Un écran de télévision plat pour seulement 4 000 shillings kényans (environ 36 €), cela vous dit ? C’est le prix que coûte actuellement une télévision « verte » à sa sortie de la première usine de recyclage d’eDéchets d’Afrique de l’Est, installée à Nairobi. D’après l’Union Internationale des Télécommunications, seuls 13 % des déchets électroniques mondiaux sont recyclés. Souvent utilisés comme dépotoirs à équipements usagés, les pays en développement vont devoir mettre en place des mesures strictes pour gérer les eDéchets. La télévision « verte » relève le défi.

La campagne « TVs from PCs » est le nec plus ultra en termes de recyclage. L’initiateur en est Tom Musili, responsable du Centre des déchets d’équipements électriques et électroniques (DEEE) de Nairobi, un centre qui accueille les ordinateurs en fin de vie provenant du Kenya et d’ailleurs. Les ordinateurs sont entièrement démontés et tous les composants qui peuvent être récupérés retrouvent une nouvelle jeunesse. Le cuivre et l’aluminium sont mis de côté, le plastique est réutilisé de mille façons et, surtout, les écrans plats deviennent de merveilleux téléviseurs.
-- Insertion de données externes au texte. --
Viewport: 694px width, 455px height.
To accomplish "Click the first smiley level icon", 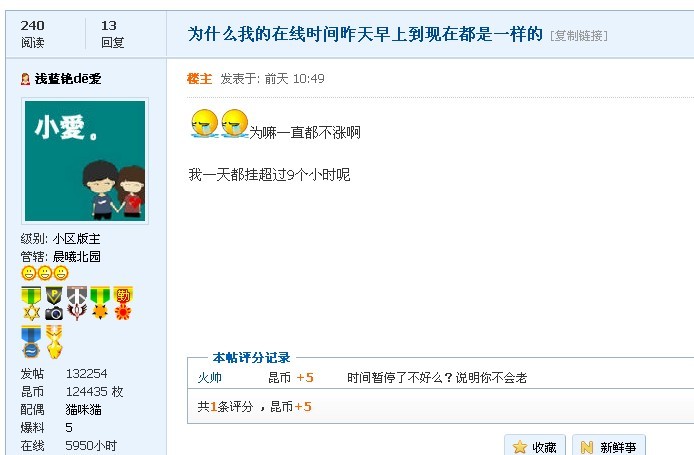I will pos(28,273).
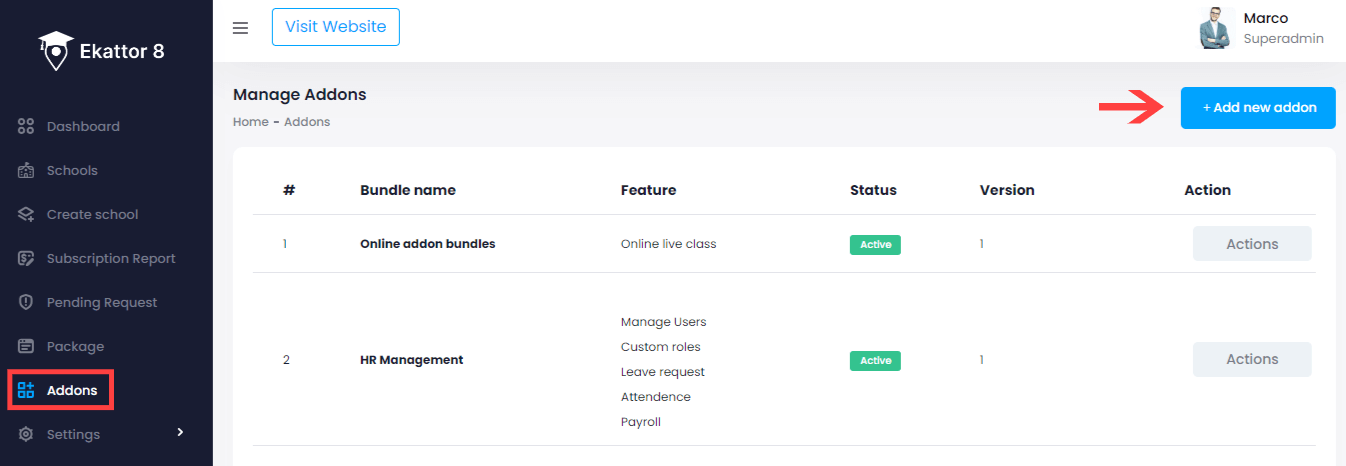Image resolution: width=1346 pixels, height=466 pixels.
Task: Click the Visit Website button
Action: click(335, 27)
« Nous convertissons les écrans plats à matrice active (TFT) en écrans de télévision, explique Tom Musili. La technique n’est pas évidente, mais, au fil des années, le Centre DEEE est devenu expert en la matière. » Les écrans TFT offrent une résolution tout à fait satisfaisante et permettent d’obtenir des téléviseurs pour lesquels les gens sont prêts à débourser entre 4 000 et 5 000 shillings. Tom Musili a tellement confiance dans la qualité et la longévité de ces téléviseurs qu’il en possède deux chez lui. Sur le millier de téléviseurs sortis de la ligne de production du Centre DEEE, la plupart ont été conçus pour traiter le signal analogique qui a toujours prévalu au Kenya. Avec le passage à la télévision numérique dans les mois à venir, le centre va devoir s’adapter, ce qui, d’après Tom Musili, ne devrait toutefois pas présenter de difficultés.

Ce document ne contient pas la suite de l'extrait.